Jon Huntsman, seemingly the most reasonable Republican presidential candidate in the 2012 campaign, criticized his fellow candidates for their "scary" rhetoric about Social Security at the GOP debate this past Monday night: "We find ourselves sometimes at extreme ends politically kinda shouting past one other." Lately I've been doing a lot of reading about the political culture in the early republic of the United States, especially the decade of the 1790s, and as the present-day campaign unfolds I can't help referring to those early raucous years of our nation which make today's extremes of rhetoric look quite tame in comparison. We have this myth playing on the movie screens of our minds that the era of the "Founders" was somehow better and wiser and purer and our own and in some ways I agree with this. But the thing about studying history and what people actually did and said is that it pretty much dissolves myth in a cold shower of reality.

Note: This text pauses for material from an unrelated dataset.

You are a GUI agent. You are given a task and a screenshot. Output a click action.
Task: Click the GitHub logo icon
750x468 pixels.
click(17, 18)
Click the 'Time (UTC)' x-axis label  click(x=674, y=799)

Take the early republic. In her excellent study of this period, Affairs of Honor, Joanne B. Freeman relates the story of when the Federalist Alexander Hamilton tried to address a hostile Republican crowd in front of Federal Hall in New York City on July 18, 1795. The crowd was protesting the Jay Treaty between Great Britain and the United States. Hamilton informed them that it was "unnecessary [for them] to give an opinion on the treaty," a rather aristocratic put-down upon which someone threw a rock at him, hitting him in the head. Following this Hamilton got into an argument with the Republican James Nicholson, who denounced Hamilton as an "Abettor of Tories." The exchange escalated until the two were challenging each other to a duel. Then Hamilton, shaking his fist in the air in outrage, vowed to take on all of his Republican opponents, one by one, in duels. Fortunately for Hamilton this time, cooler heads prevailed and he was spared for his later appointment with destiny.

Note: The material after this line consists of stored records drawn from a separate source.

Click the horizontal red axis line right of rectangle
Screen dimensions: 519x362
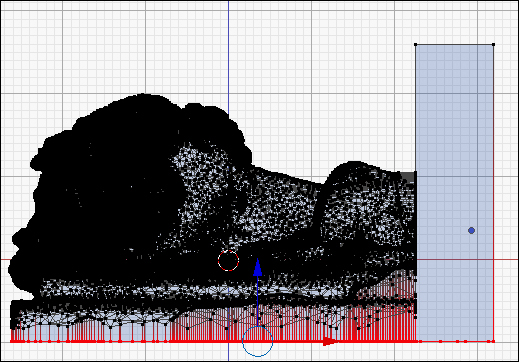pos(506,259)
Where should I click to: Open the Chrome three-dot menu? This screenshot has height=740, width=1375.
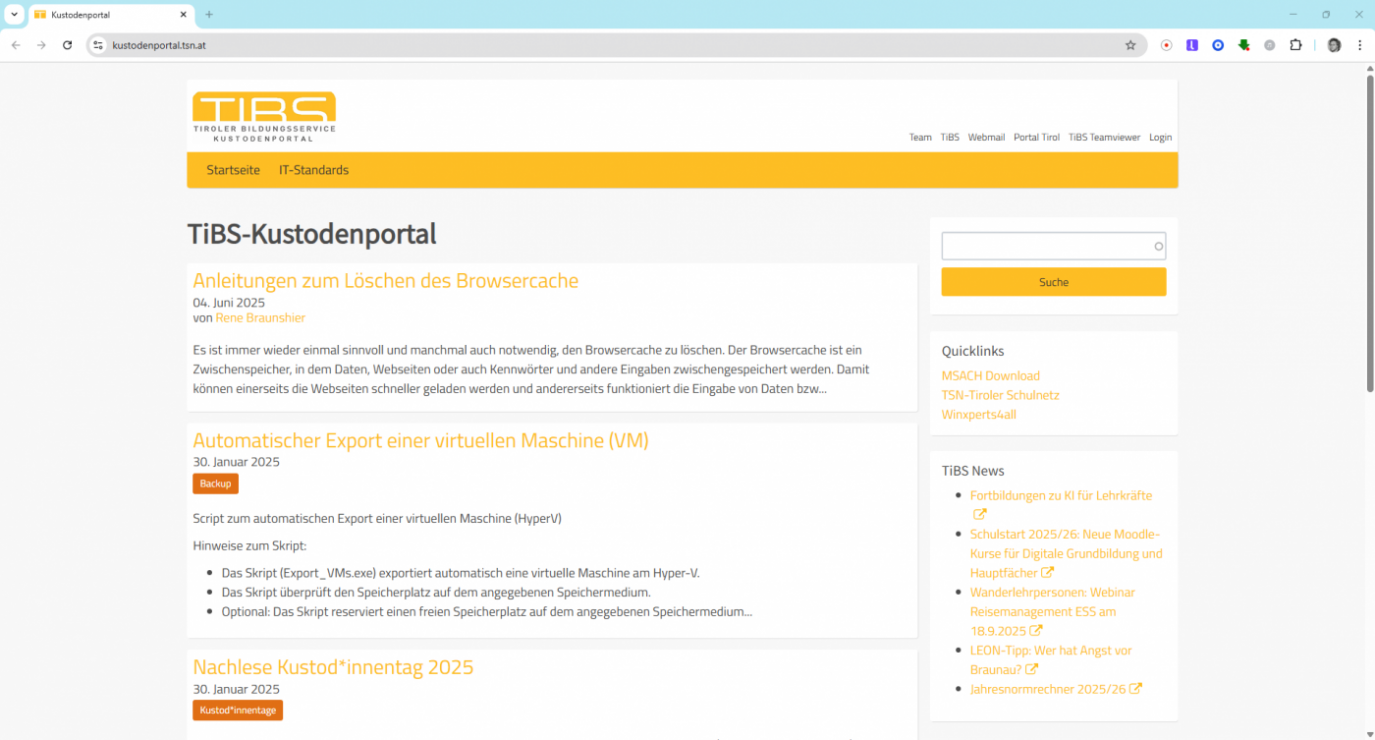pyautogui.click(x=1359, y=45)
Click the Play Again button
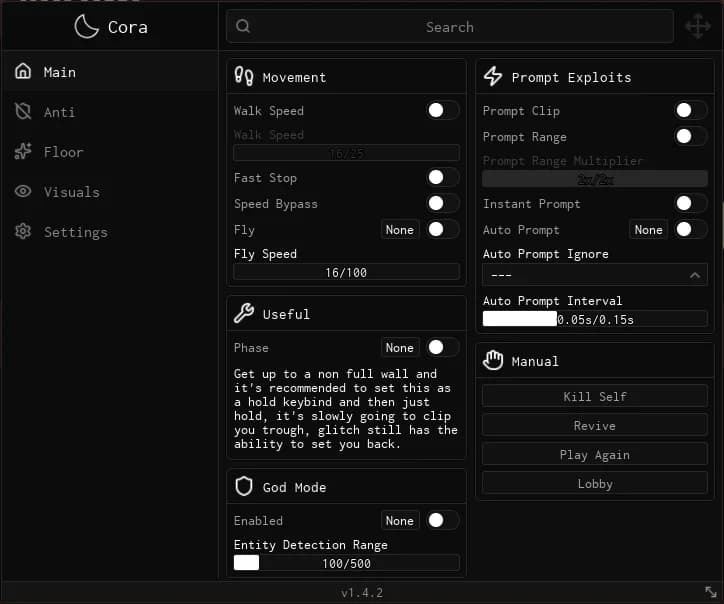This screenshot has width=724, height=604. click(595, 454)
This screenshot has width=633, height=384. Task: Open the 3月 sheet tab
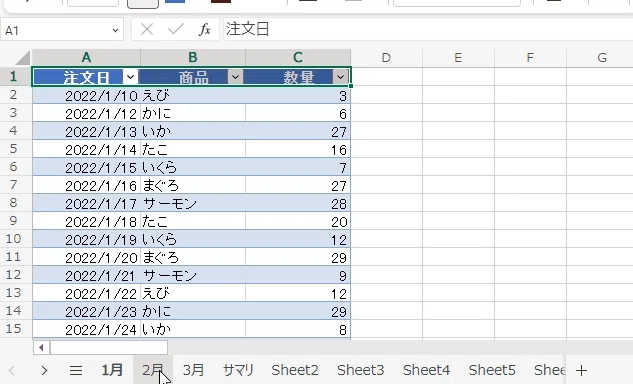pyautogui.click(x=193, y=370)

This wasn't an unusual occurrence at the time. A culture of honor, in which gentlemen "restrained their passions and controlled their words," as Freeman writes, was giving way to a political culture of popular opinion and popular will, and extreme rhetoric was becoming the norm, especially in the newspapers. How would we react if a newspaper editor referred to a sitting president as "a mock Monarch" who was "blind, bald, toothless, querulous" and "a ruffian deserving of the curses of mankind." Such was the characterization of President John Adams in the partisan press. Pure, raw, unvarnished liberty. But certainly better than tyranny.